Instruction 1
Update the stretch of the passage on a-millennialism from "It seems to" through "believer is amenable.", replacing "presuppositions" with "assumptions".

Text block
______

God emphasizes this point in Hosea. God’s prophet is commanded to marry the harlot Gomer. The marriage is nonsensical and void of reason. After her marriage to Hosea she continues her life of infidelity. God says that this is an object lesson of His love and commitment to the nation of Israel. Like Gomer, Israel lusts after pagan gods, habitually violating her covenant with God. Still, God is faithful to His betrothed.[1]
In the New Testament, God has only an individual commitment. The church, which comprises the elect, is an organism rather than an organization or institution. There are institutional expressions of the church, such as Baptists, Reformed, Presbyterians, Roman Catholic, Greek Orthodox, etc. But God has no commitment to any of these institutions. None of them go to heaven, only individuals. There is no such thing as an elect institution in the New Testament.
There are, in the United States, in excess of 2000 denominations, each believing that they adequately represent God. Augustine, the “father” of a-millennialsim said that there was no salvation outside of the church, by which he meant the institutional manifestation of the Roman Catholic Church (a position currently held by the Roman Church). This means that none save one of the 2000 plus denominations have God’s blessing, and none of those affiliated with these denominations can consider themselves saved.
It seems to me that there are two fundamental presuppositions that undergird historic a-millennialism: 1) The conviction that the Mosaic Covenant continues to be normative in the church which is the New Israel. 2) The apostolic tradition whereby the Holy Spirit continues to lead the institutional church, giving it an authority higher than that of the individual believer, and to which the believer is amenable.
The two presuppositions are intertwined and interdependent. The second is relative in application, from the Roman Catholics on one extreme and possibly the Baptist on the other. For example, a Baptist church, with a congregational form of government, may have rules that restrict the behavior of the members, such as no drinking, gambling, or smoking.

______

Input for this task
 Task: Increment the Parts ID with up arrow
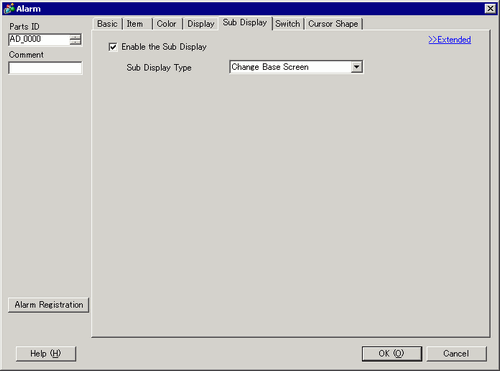coord(75,37)
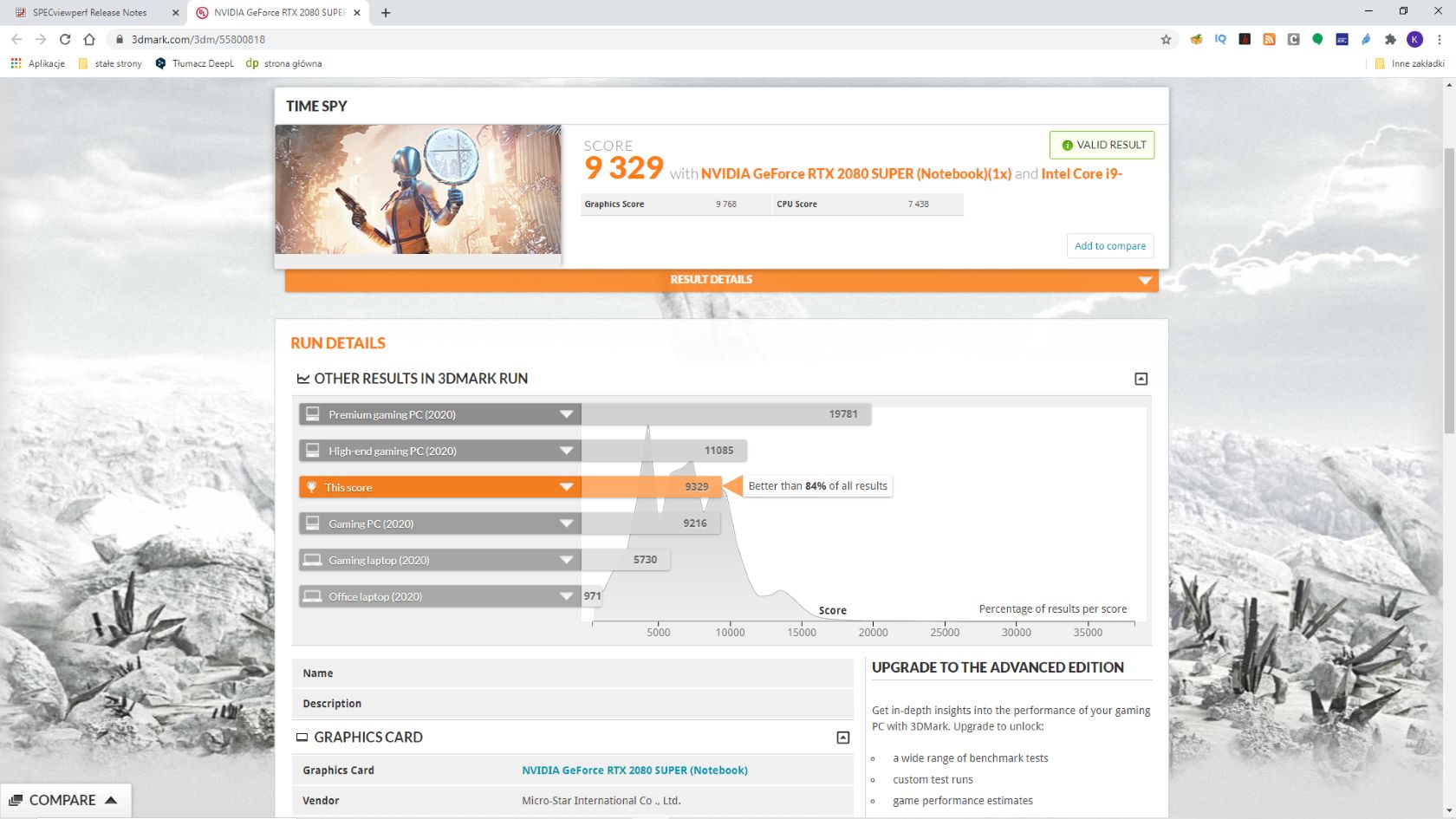Click the orange RSS feed extension icon
This screenshot has height=819, width=1456.
[1269, 39]
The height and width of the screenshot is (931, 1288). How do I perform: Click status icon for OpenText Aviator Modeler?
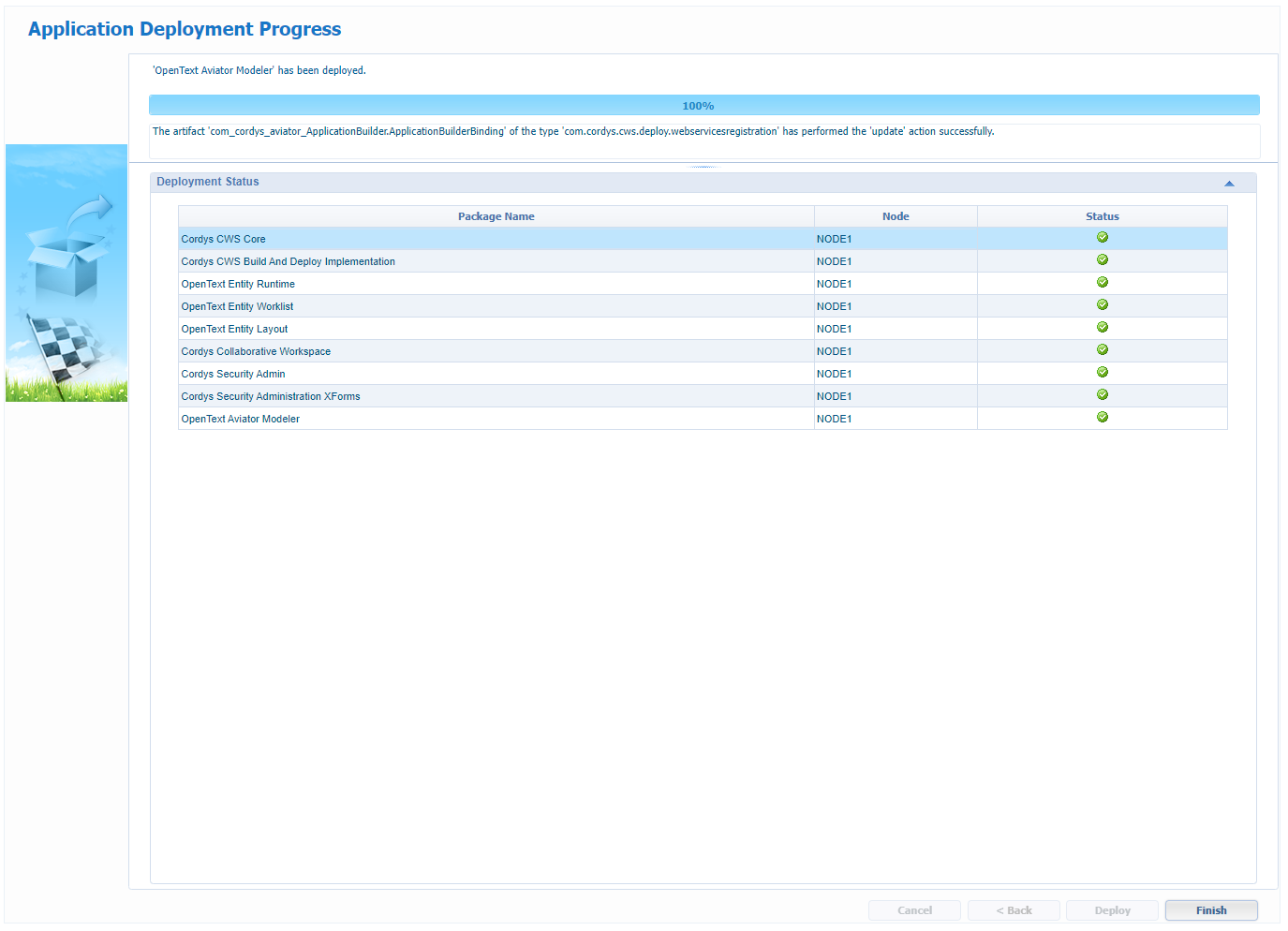[1102, 418]
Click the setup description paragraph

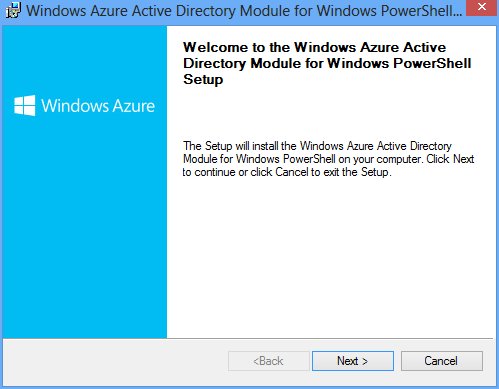328,159
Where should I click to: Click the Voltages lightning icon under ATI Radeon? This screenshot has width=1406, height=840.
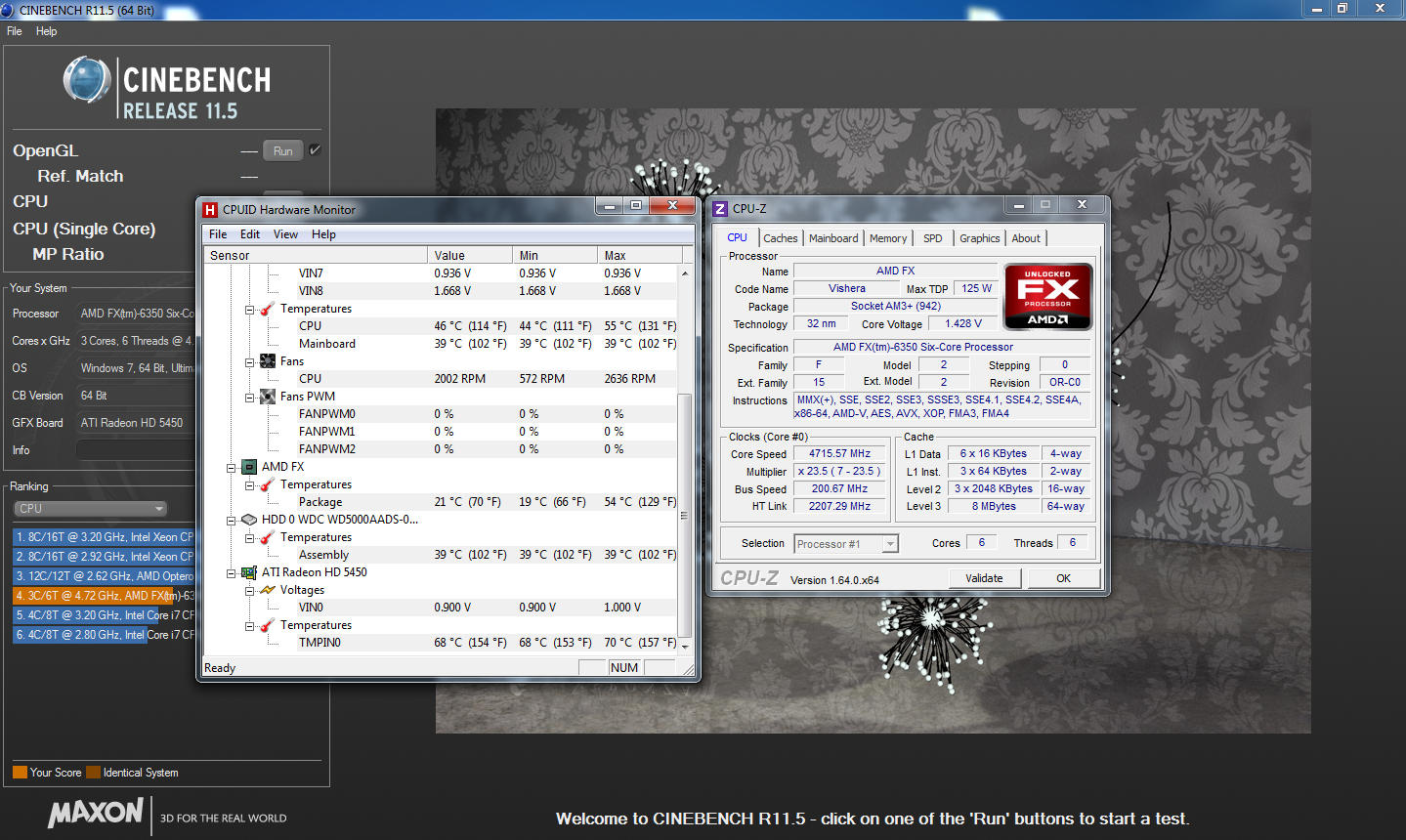click(268, 590)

______

Instruction 2
Format the rows from the one containing "The height and" through the last row as a two-column CSV with the columns request and location. Give one line per row, put each field in quotes, turn line breaks into spaces, and leave out the pictures.

Task result 1
It seems to me that there are two fundamental assumptions that undergird historic a-millennialism: 1) The conviction that the Mosaic Covenant continues to be normative in the church which is the New Israel. 2) The apostolic tradition whereby the Holy Spirit continues to lead the institutional church, giving it an authority higher than that of the individual believer, and to which the believer is amenable.

Task result 2
request,location
"The height and width of the screenshot is (931, 1288). How do I perform: Click status icon for OpenText Aviator Modeler?","[1102, 418]"
"Click the setup description paragraph","328,159"
"Where should I click to: Click the Voltages lightning icon under ATI Radeon? This screenshot has width=1406, height=840.","click(268, 590)"